Some of my fellow cynical, skeptical, atheist types don’t always understand why I have such a negative reaction to veganism, yoga and all sorts of touchy-feely alternative spiritual practices. Many of you say, “Sure, it’s woo, but what’s the harm?” You see, I didn’t grow up in the Bible Belt. I didn’t live in an area with a lot of Evangelical Christians. I did live in a town which was known for its arts community. I don’t remember any Baptist Churches, although I do remember Unitarian and Quaker Churches and a big Victorian House associated with the Transcendental Meditation movement, you know, that movement run by the guy who said he could teach his followers to levitate. I later went to a small liberal arts college which wasn’t Evergreen, but is sometimes spoken of in the same context with about a dozen of other small, liberal arts schools. I do have acquaintances who went to Evergreen.

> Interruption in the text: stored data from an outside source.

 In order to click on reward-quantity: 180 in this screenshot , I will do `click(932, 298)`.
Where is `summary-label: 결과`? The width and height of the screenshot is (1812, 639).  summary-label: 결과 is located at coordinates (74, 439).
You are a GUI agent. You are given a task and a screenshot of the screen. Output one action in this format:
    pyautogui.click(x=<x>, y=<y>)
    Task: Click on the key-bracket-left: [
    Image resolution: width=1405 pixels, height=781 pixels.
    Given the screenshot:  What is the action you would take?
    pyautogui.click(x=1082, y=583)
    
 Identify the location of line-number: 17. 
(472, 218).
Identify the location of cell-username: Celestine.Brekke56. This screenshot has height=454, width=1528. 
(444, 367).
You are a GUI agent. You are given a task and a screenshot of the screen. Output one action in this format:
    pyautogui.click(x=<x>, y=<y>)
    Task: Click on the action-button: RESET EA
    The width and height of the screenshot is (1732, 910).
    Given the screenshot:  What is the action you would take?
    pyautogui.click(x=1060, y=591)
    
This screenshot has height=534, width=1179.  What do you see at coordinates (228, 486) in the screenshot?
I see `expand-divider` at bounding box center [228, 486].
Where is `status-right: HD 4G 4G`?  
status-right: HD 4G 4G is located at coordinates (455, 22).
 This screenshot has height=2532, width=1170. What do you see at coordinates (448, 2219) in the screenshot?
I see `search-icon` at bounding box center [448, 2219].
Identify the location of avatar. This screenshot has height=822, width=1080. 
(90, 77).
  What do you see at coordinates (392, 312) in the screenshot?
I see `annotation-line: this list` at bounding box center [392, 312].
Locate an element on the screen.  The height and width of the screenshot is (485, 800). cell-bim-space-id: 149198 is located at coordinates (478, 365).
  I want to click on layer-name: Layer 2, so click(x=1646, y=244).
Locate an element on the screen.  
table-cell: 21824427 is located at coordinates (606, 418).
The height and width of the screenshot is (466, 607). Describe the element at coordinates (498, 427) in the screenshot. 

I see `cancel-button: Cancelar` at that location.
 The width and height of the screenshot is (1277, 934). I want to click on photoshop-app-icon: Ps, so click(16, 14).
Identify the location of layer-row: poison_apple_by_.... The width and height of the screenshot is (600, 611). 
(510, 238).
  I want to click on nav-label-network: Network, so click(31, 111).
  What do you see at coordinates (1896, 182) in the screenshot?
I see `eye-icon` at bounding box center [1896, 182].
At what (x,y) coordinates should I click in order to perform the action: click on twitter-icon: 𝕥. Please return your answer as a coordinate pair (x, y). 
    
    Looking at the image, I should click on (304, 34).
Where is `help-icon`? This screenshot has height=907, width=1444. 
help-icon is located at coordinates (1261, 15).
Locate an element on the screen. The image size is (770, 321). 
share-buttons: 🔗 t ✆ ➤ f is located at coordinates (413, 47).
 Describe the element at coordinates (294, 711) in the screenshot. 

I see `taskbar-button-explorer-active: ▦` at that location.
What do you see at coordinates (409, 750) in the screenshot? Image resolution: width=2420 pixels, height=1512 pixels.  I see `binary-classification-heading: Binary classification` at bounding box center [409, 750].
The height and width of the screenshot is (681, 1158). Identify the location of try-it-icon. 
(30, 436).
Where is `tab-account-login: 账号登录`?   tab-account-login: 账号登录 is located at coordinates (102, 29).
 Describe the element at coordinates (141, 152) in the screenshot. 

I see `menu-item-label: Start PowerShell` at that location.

It’s part of the larger milieu in which I frequently find myself.
In the wake of yet another campus temper tantrum, I came across this video:
Did you pick up that the song in the background is “Somewhere Over the Rainbow?” “We come together and we eat food – and that’s one of the most ancient spiritual practices.” You can’t satirize it.
This sort of heterodox spirituality can be just as oppressive, stultifying, small-minded and inimical to rational thought as any Bible thumping. Just as many former evangelicals have a nearly allergic reaction to a faith they feel like they escaped, it’s hard for me to see this sort of stuff without wanting to curl up in a fetal position.
Still, there is a known antidote:
I wish that for just one time you could stand inside my shoes
And just for that one moment I could be you
Yes, I wish that for just one time you could stand inside my shoes
You’d know what a drag it is to see you
Brilliant, harsh stuff. Matter of fact, I think I’m going to go listen to Blonde on Blonde, loud.